The project workflow outlines the steps involved to evaluate how different citation databases track USDA dataset mentions in research papers. In searching for dataset mentions, the goal is to identify a set of publications that can be compared across the citation database test cases.

The process of deriving the list of publications from a citation database consists of four steps. Each step produces an output which is used as the input for the following step:

1. Define Scope of Data Assets to Be Searched

  • Identify USDA datasets that will be searched for and tracked.
  • Collect official dataset names along with common abbreviations, acronyms, and alternative references used.

Result: A structured list of dataset names and aliases.

2. Extract Dataset Mentions from Publications

  • Conduct searches across citation databases using multiple methods:
    1. Full-Text (String) Search: Scan entire articles for relevant dataset names.
    2. Reference Search: Identify dataset citations within publication references.
    3. Machine Learning Models: Apply Kaggle competition models trained to detect dataset mentions.
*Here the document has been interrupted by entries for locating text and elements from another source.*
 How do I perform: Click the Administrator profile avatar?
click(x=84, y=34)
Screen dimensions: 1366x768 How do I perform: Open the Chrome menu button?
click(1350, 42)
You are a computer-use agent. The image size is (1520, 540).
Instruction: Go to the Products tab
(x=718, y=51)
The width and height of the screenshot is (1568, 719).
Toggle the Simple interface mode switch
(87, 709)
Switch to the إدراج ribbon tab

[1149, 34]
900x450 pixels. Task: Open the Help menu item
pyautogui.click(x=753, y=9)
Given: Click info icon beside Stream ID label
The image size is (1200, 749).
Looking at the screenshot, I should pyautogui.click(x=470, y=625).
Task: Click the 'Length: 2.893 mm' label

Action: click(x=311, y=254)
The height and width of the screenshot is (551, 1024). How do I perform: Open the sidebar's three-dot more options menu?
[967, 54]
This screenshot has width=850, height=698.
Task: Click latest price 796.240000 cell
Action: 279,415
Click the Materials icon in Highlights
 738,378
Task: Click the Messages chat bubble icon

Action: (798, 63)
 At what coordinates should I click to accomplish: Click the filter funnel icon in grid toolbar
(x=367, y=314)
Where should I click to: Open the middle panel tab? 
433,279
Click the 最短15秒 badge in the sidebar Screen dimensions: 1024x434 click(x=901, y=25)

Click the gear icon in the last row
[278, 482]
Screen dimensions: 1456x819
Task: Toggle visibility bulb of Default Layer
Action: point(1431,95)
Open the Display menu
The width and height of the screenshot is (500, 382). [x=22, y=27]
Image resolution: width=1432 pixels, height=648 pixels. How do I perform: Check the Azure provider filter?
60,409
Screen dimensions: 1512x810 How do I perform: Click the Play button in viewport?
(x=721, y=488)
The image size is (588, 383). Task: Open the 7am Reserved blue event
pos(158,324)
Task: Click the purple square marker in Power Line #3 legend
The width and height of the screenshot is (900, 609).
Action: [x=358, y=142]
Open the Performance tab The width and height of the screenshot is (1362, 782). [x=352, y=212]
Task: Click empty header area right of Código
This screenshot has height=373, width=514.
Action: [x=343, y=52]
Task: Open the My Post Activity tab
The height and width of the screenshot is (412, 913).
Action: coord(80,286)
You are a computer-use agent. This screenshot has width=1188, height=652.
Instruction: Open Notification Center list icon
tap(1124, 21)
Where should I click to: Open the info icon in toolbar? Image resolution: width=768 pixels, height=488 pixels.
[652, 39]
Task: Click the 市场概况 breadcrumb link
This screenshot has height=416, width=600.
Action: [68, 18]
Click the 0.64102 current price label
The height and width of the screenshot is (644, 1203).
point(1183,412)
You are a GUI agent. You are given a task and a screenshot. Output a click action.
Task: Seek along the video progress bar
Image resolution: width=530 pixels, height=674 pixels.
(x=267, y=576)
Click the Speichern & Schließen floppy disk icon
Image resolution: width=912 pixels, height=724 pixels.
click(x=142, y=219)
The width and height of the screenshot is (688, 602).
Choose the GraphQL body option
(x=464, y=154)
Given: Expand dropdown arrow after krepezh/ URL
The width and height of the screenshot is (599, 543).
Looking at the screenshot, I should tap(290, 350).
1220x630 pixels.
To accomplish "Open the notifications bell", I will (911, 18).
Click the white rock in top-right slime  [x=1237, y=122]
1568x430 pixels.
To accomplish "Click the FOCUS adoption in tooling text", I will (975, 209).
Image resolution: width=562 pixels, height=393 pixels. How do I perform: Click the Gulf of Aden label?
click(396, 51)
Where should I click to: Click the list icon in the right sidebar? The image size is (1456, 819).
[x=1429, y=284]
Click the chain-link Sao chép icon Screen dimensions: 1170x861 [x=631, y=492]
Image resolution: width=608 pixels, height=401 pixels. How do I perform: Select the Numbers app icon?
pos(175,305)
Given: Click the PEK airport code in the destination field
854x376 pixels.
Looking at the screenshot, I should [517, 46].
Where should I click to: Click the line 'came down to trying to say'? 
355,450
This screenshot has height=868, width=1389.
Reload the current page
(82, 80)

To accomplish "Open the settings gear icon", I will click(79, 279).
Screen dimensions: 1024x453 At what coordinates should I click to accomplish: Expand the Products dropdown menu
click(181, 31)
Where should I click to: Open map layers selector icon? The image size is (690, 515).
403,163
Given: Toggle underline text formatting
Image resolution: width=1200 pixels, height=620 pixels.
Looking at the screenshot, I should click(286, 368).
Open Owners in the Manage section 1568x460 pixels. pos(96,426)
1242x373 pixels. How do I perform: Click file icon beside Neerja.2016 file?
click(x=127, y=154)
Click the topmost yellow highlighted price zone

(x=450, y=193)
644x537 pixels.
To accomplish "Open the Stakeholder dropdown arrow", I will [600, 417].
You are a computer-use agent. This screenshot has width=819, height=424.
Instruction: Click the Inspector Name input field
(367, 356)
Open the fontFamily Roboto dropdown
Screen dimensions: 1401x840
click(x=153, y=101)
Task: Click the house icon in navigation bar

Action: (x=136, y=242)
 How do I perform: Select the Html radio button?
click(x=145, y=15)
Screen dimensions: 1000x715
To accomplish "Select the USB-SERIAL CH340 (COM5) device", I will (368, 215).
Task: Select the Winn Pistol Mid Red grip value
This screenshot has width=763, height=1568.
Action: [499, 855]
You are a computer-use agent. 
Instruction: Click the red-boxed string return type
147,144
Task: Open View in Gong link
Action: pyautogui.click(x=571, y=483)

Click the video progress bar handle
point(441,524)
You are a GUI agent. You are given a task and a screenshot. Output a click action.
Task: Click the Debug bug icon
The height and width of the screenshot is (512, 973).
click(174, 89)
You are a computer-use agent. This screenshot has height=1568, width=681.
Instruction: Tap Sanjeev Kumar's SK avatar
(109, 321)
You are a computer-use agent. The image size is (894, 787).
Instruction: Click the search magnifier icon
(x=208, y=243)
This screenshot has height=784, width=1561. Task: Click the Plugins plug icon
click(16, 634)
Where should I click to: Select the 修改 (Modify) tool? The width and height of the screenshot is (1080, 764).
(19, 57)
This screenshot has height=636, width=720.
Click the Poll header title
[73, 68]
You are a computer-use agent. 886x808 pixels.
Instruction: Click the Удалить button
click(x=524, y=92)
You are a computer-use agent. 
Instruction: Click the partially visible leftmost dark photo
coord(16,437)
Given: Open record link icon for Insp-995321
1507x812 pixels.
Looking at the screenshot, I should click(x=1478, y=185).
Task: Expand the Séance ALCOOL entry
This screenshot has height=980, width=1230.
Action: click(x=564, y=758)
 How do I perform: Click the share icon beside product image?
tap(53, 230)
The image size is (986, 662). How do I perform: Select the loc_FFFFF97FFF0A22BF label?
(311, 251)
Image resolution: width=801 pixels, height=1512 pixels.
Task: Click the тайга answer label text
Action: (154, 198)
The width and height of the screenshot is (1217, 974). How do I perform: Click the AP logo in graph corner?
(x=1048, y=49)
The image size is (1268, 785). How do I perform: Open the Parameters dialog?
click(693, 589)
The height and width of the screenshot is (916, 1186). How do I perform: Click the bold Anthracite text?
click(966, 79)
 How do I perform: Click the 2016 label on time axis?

Note: In cases where full-text search is not supported by the citation database API (e.g., Scopus), an initial seed corpus of publications was collected separately to train machine learning models. Refer to “Creating a Seed Corpus” for more details.

Result: Publication dataset for each data asset across each citation database.

3. Pre-Process and Clean Publication Datasets

  • Pre-process and clean publication metadata generated from each citation database.
  • Standardize journal, institution, and author names.
  • Deduplicate records.

Result: Cleaned publication metadata, removed of duplicates, inconsistencies, and missing information.

4. Compare across Citation Databases

  • Compare dataset coverage across Scopus, OpenAlex, and Dimensions.
  • Apply fuzzy matching techniques to identify overlapping and unique dataset mentions.
  • Analyze differences in journal coverage, citation patterns, and author affiliations.

Result: A set of statistics used to evaluate dataset tracking accuracy.